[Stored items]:
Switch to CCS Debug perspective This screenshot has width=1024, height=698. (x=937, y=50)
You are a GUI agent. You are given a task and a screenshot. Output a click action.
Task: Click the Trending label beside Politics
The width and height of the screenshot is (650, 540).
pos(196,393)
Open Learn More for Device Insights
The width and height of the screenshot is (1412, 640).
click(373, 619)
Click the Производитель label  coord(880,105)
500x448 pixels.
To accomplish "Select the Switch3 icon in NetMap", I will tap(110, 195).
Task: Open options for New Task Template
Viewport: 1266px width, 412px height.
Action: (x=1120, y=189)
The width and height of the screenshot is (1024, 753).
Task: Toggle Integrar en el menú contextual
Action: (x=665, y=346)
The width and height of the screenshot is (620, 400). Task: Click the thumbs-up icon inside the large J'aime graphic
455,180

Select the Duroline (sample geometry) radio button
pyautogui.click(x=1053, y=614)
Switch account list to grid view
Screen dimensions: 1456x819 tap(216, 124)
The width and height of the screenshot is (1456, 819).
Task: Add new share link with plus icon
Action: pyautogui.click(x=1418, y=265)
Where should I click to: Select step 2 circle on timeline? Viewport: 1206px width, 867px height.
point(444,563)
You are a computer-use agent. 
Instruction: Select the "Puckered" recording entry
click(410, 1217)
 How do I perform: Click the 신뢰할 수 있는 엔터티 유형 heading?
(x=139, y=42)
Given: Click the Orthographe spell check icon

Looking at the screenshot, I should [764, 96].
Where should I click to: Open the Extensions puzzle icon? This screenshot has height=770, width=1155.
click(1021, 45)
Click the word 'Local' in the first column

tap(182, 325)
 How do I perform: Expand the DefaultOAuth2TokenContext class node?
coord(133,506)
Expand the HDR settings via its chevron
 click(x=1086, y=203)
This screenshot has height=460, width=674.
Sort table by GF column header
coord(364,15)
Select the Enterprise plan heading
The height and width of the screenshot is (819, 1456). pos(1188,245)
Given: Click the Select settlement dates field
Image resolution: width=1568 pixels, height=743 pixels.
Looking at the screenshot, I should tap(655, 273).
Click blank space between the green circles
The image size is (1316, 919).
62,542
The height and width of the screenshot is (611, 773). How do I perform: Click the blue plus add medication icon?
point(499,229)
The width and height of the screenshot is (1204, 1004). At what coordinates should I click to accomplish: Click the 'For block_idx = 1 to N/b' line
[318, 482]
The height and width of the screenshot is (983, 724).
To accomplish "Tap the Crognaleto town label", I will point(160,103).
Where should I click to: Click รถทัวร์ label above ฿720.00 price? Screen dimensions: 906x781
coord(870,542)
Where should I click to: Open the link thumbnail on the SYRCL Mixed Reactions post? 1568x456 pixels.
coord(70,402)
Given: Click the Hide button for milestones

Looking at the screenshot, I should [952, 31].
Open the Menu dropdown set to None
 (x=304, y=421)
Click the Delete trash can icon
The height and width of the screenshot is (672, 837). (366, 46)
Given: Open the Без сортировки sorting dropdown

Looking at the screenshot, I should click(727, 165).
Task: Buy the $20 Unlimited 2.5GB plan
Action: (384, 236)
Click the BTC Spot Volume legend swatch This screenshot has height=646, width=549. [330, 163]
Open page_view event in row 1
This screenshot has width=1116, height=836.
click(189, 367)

[Problem to solve]:
Only the lines from the one with "Sort table by GF column header" through the last line above should be restated, word for word.

[Task answer]:
Sort table by GF column header
coord(364,15)
Select the Enterprise plan heading
The height and width of the screenshot is (819, 1456). pos(1188,245)
Given: Click the Select settlement dates field
Image resolution: width=1568 pixels, height=743 pixels.
Looking at the screenshot, I should tap(655, 273).
Click blank space between the green circles
The image size is (1316, 919).
62,542
The height and width of the screenshot is (611, 773). How do I perform: Click the blue plus add medication icon?
point(499,229)
The width and height of the screenshot is (1204, 1004). At what coordinates should I click to accomplish: Click the 'For block_idx = 1 to N/b' line
[318, 482]
The height and width of the screenshot is (983, 724).
To accomplish "Tap the Crognaleto town label", I will point(160,103).
Where should I click to: Click รถทัวร์ label above ฿720.00 price? Screen dimensions: 906x781
coord(870,542)
Where should I click to: Open the link thumbnail on the SYRCL Mixed Reactions post? 1568x456 pixels.
coord(70,402)
Given: Click the Hide button for milestones

Looking at the screenshot, I should [952, 31].
Open the Menu dropdown set to None
 (x=304, y=421)
Click the Delete trash can icon
The height and width of the screenshot is (672, 837). (366, 46)
Given: Open the Без сортировки sorting dropdown

Looking at the screenshot, I should click(727, 165).
Task: Buy the $20 Unlimited 2.5GB plan
Action: (384, 236)
Click the BTC Spot Volume legend swatch This screenshot has height=646, width=549. [330, 163]
Open page_view event in row 1
This screenshot has width=1116, height=836.
click(189, 367)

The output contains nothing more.